United States District Court, Eastern District of Tennessee, Knoxville
MITCHELL L. WALDROOP, Petitioner,
AVRIL CHAPMAN, Warden, Respondent.
THOMAS A. VARLAN CHIEF UNITED STATES DISTRICT JUDGE
This is a petition for the writ of habeas corpus pursuant to 28 U.S.C. § 2254 filed by petitioner Mitchell L. Waldroop ("petitioner"), in which he challenges his convictions for two counts of especially aggravated kidnapping. The respondent moves to dismiss the petition as time-barred. For the following reasons, the Court finds that the petition is barred by the one-year statute of limitation. Accordingly, the motion to dismiss [Doc. 8] will be GRANTED, the petition for the writ of habeas corpus will be DENIED as time-barred, and this action will be DISMISSED WITH PREJUDICE.
Pursuant to 28 U.S.C. § 2244(d), there is a one-year statute of limitation for state prisoners to file a habeas corpus petition in federal court; the limitation period generally runs from the date on which the judgment of conviction became final, with the provision that "[t]he time during which a properly filed application for State post-conviction or other collateral review with respect to the pertinent judgment or claim is pending shall not be counted toward any period of limitation under this subsection." Id. § 2244(d)(2).

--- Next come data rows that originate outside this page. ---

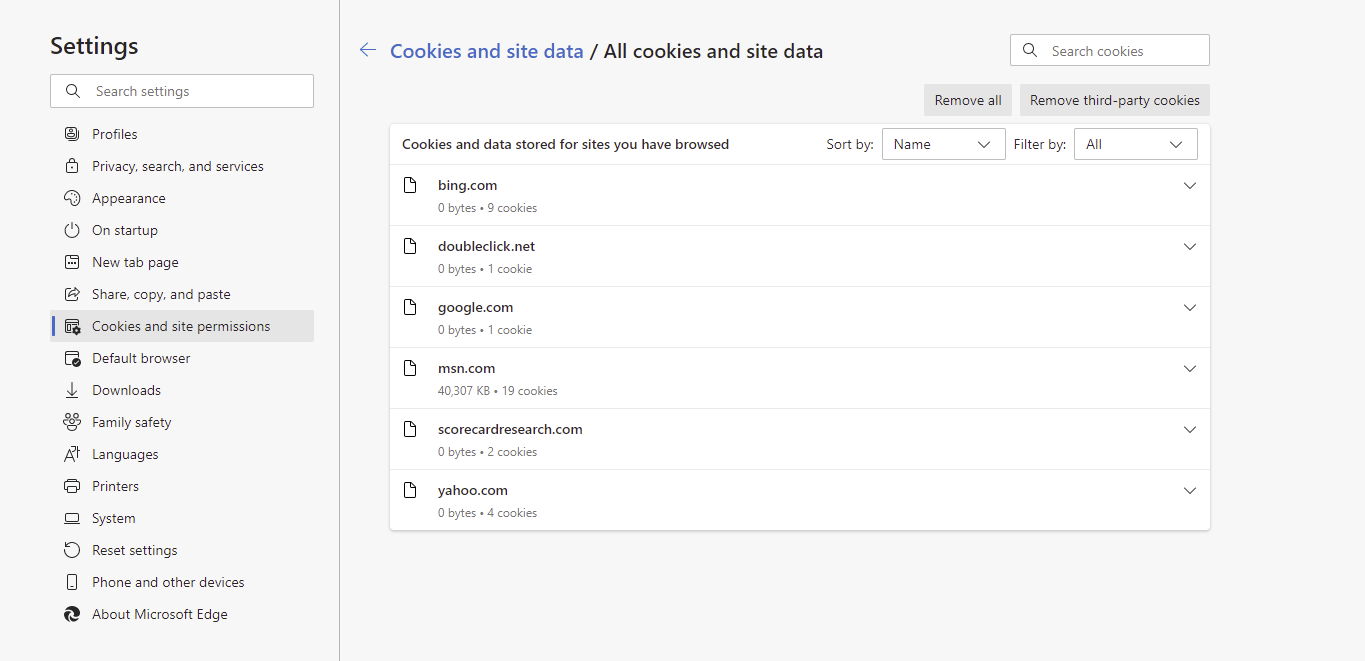1365x661 pixels.
Task: Go to Reset settings section
Action: 134,550
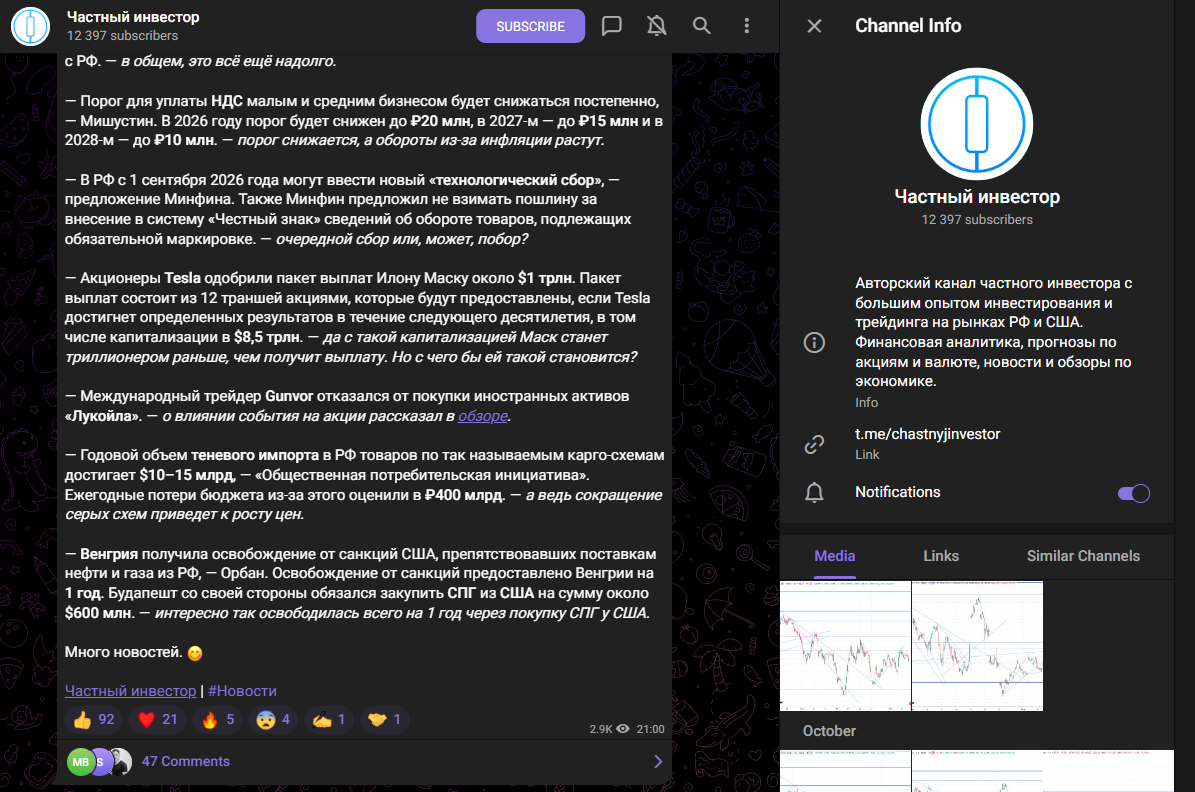Toggle the red heart reaction
This screenshot has height=792, width=1195.
157,719
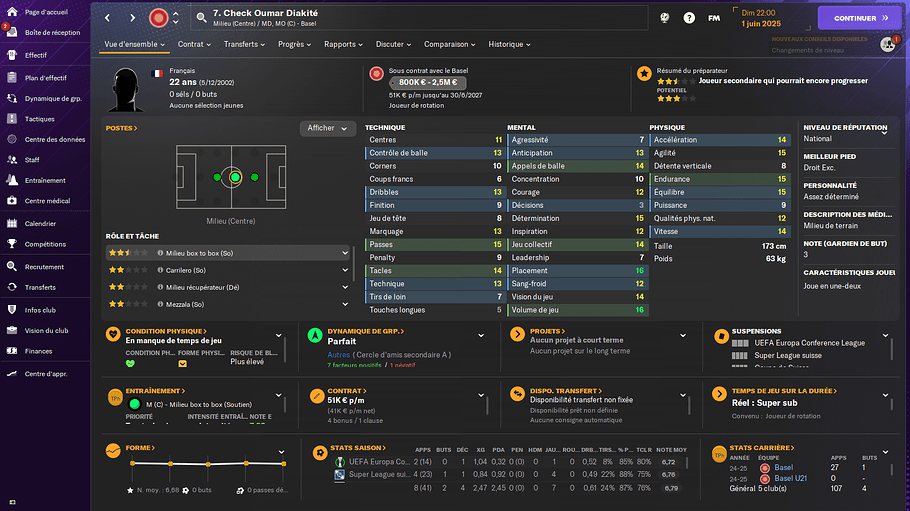910x511 pixels.
Task: Click the Basel club badge icon
Action: (158, 18)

Petitioner's convictions and sentence were affirmed on direct appeal. State v. Waldroop, No. E1999-01187-CCA-R3-CD, 2000 WL 1052112 (Tenn. Crim. App. July 26, 2000), perm. app. denied, Id. (Tenn. March 12, 2001). Petitioner then filed a petition for post-conviction relief which was denied, and the Tennessee Court of Criminal Appeals affirmed the denial of post-conviction relief. Waldroop v. State, No. E2006-02368-CCA-R3-PC, 2008 WL 4489456 (Tenn. Crim. App. Oct. 2, 2008).
The record does not reflect the amount of time that elapsed between petitioner's judgment of conviction becoming final and the filing of the post-conviction petition. See Payton v. Brigano, 256 F.3d 405, 408 (6th Cir. 2001) (pending post-conviction petition "merely tolled, rather than reset, " the one-year statute of limitation). In any event, because petitioner did not seek permission to appeal the denial of post-conviction relief to the Tennessee Supreme Court, his conviction became final by December 1, 2008, which was sixty days after the Tennessee Court of Criminal Appeals affirmed the denial of post-conviction relief. See Tenn. R. App. P. 11(b) (petitioner has sixty days within which to file an application for permission to appeal to the Tennessee Supreme Court). Thus, at best, petitioner had until December 2, 2009, to seek federal habeas corpus relief. The habeas corpus petition was not filed, however, until June 2, 2014.
In support of his habeas corpus petition, petitioner claims he is entitled to relief pursuant to the recent Supreme Court decisions in Martinez v. Ryan, 132 S.Ct. 1309 (2012) and McQuiggin v. Perkins, 133 S.Ct. 1924 (2013). In Martinez, the Court decided that in order to "protect prisoners with a potentially legitimate claim of ineffective assistance of trial counsel, it is necessary to modify the unqualified statement in Coleman [v. Thompson, 501 U.S. 722 (1991)] that an attorney's ignorance or inadvertence in a postconviction proceeding does not qualify as cause to excuse a procedural default." Id. at 1315. Martinez cannot afford petitioner any relief because the decision "explicitly relates to excusing a procedural default of ineffective-trial-counsel claims and does not apply to AEDPA's statute of limitations or the tolling of that period." Arthur v. Thomas, 739 F.3d 611, 630 (11th Cir. 2014).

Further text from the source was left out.